Texte:
________________________________________

Lors d’une audition devant la commission des Affaires étrangères, à l’Assemblée nationale, le général François Lecointre, le chef d’état-major des armées [CEMA] a tenu des propos pouvant sembler étonnants quand on sait l’expérience accumulée au fil des ans par les forces françaises en Afrique.
« Le passé explique […] aussi les centaines de mort que provoquent les crises que nous connaissons, et notamment les confrontations intracommunautaires comme entre Peuls et Dogons aujourd’hui. Pour avoir une vision plus exacte de ce qui se passe, j’ai demandé, sans avoir encore le résultat de cette recherche, que l’on étudie quels étaient les affrontements intra-communautaires il y a 10, 50, 70 ans. Nous n’en savons rien, et nous concentrer sur l’actualité peut aussi avoir pour effet de nous aveugler », a en effet dit le CEMA, en novembre dernier.
Sous-chef d’état-major « Opérations » à l’État-major des armées [EMA] entre 2011 et 2016 [donc, au moment du lancement des opérations Serval et Barkhane] désormais rendu à la vie civile, le général [2S] Didier Castres est revenu sur cette nécessité de comprendre les ressorts des crises, afin d’éviter une sorte de « prêt à penser » qui « consiste à plaquer » sur ces dernières « quelles qu’elles soient, où qu’elles surviennent et qui qu’elles concernent, des solutions toutes faites, le plus souvent importées de crises passées, qu’elles aient été d’ailleurs résolues ou non par ce truchement. »
Cette tendance à vouloir appliquer des solutions clé en main « accrédite l’idée selon laquelle les crises seraient des modèles mathématiques quasiment orthonormés » alors qu’il faut les voir comme des « organismes vivants » ayant chacun un « biotope différent », a estimé le général Castres, à l’occasion d’un cycle d’auditions sur l’opération Barkhane organisé par la commission sénatoriale des Affaires étrangères et des Forces armées.

________________________________________

Extrait des données:
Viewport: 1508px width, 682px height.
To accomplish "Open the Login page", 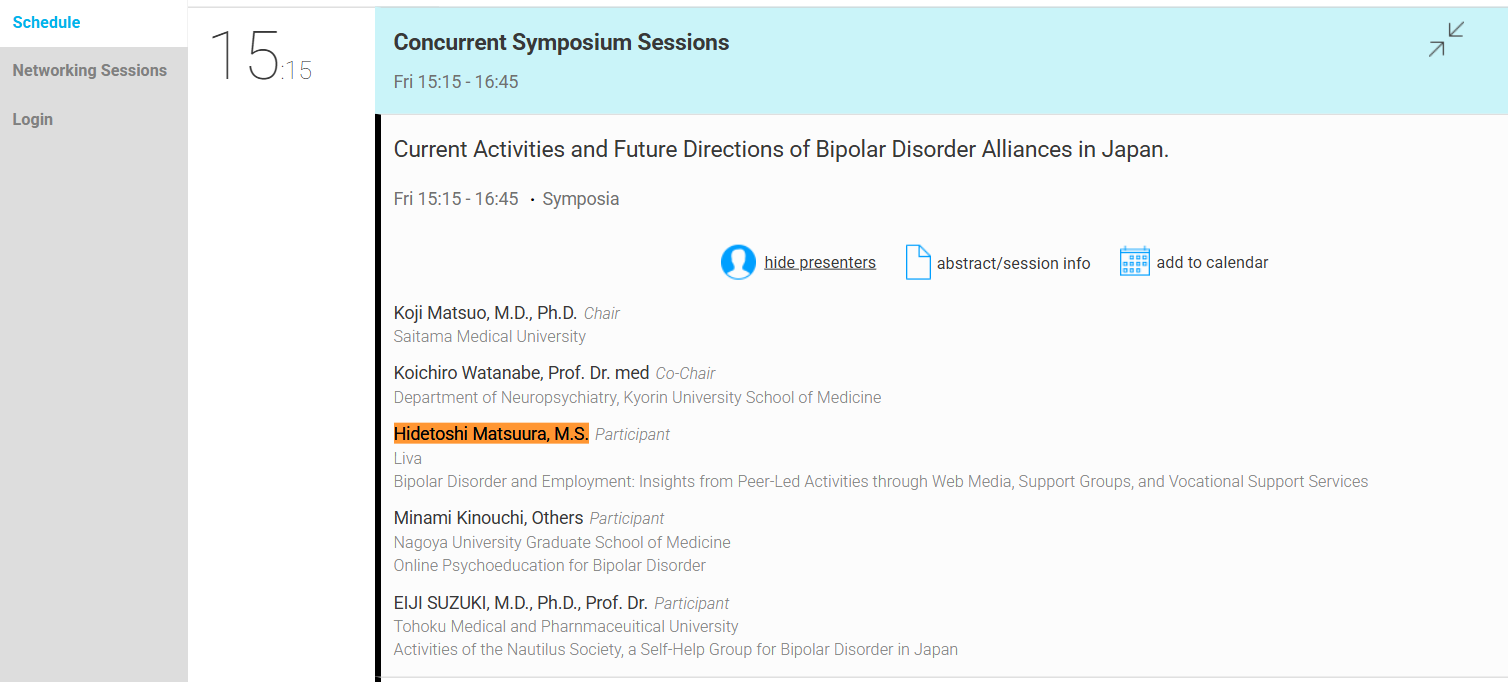I will point(93,119).
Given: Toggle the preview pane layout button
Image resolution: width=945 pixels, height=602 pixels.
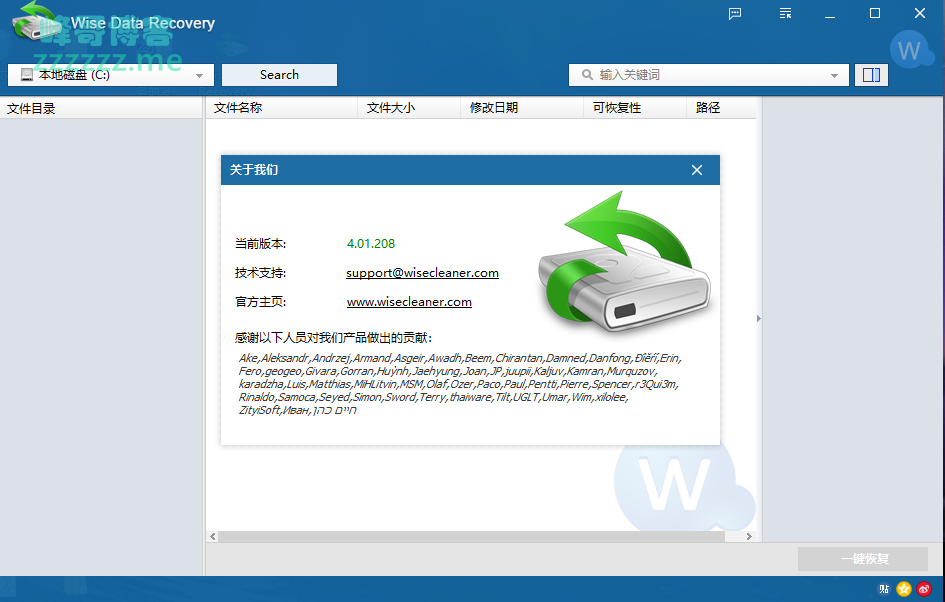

________________________________________

Liste des tâches:
1 > Répondez à ces questions sur le texte consacré aux auditions des généraux :
(a) Devant quelle commission le général François Lecointre a-t-il tenu ses propos ?
(b) Entre quelles années le général Didier Castres a-t-il été sous-chef d'état-major « Opérations » ?
(c) À quoi le général Castres dit-il qu'il faut comparer les crises ?
2 > Poursuivez le texte consacré aux auditions des généraux à partir de sa dernière phrase.

Corrigé de l'exercice:
1 >
(a) Devant la commission des Affaires étrangères de l'Assemblée nationale.
(b) Entre 2011 et 2016.
(c) À des « organismes vivants » ayant chacun un « biotope différent ».

2 >
Selon le général Castres, chaque crise « puise ses racines dans une histoire qui lui est propre » et nous « devons donc nous garder de leur appliquer du prêt-à-penser idéologique et diplomatique », lequel passe par une intervention militaire, un changement éventuel de régime, des élections, un mission de formation des forces locales et l’implication des Nations unies, le tout « saupoudré » d’aide au développement.
Or, s’agissant du Sahel, et du Mali en particulier, l’intervention française de 2013 a suivi peu ou prou ce canevas. « Quelle compréhension avais-je de l’histoire du Mali, de son organisation économique, ethnique, sociale, de l’histoire des peuples qui y vivent, quand nous avons déclenché l’opération? Que savais-je des Daoussaks, des Peuls, des Idnanes et des Chamananas? Rien : j’ai appris tout cela en marchant », a confié le général Castres aux sénateurs.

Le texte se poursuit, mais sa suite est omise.